◆ **Stated task**
Copy out every text line of the items below word for word, and leave the pictures out.

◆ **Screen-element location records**
--- Begin ---

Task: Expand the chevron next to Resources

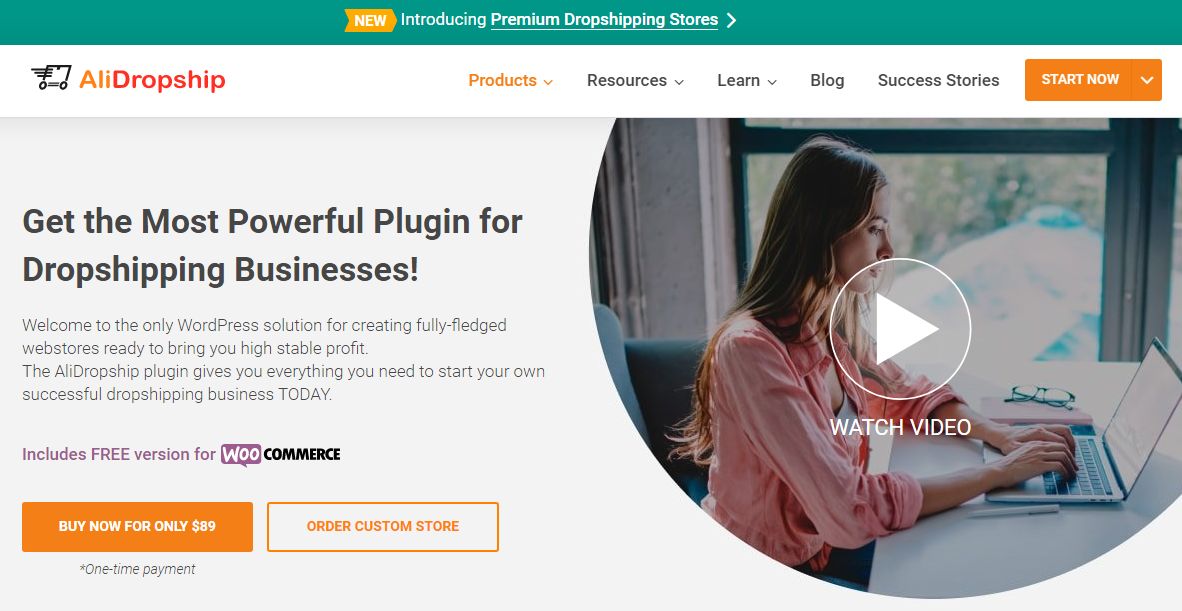Action: click(678, 82)
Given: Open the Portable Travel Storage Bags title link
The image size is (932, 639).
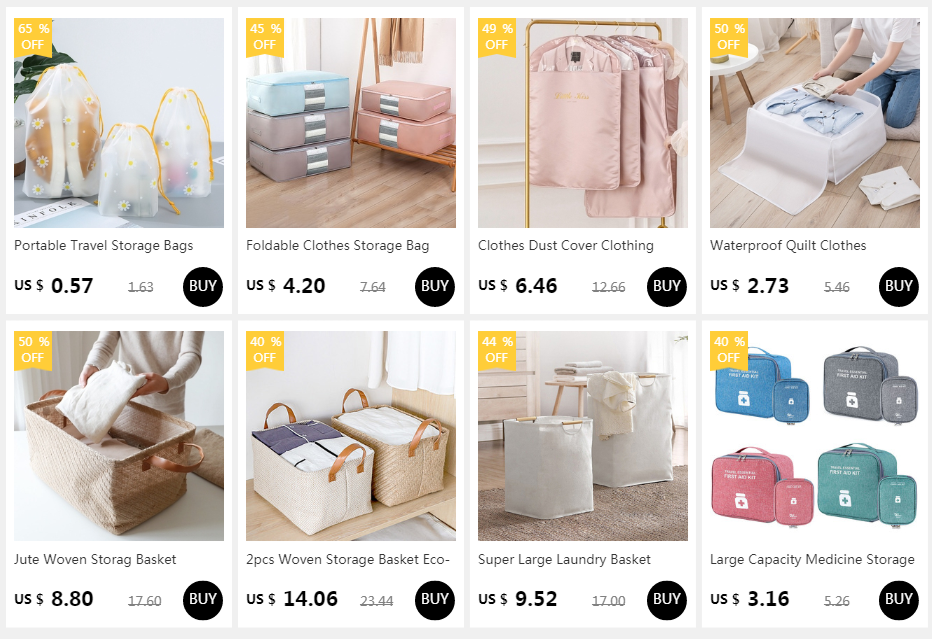Looking at the screenshot, I should pyautogui.click(x=103, y=245).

--- End ---

◆ **Exercise solution**
Task: Expand the chevron next to Resources

Action: click(678, 82)
Given: Open the Portable Travel Storage Bags title link
The image size is (932, 639).
Looking at the screenshot, I should pyautogui.click(x=103, y=245).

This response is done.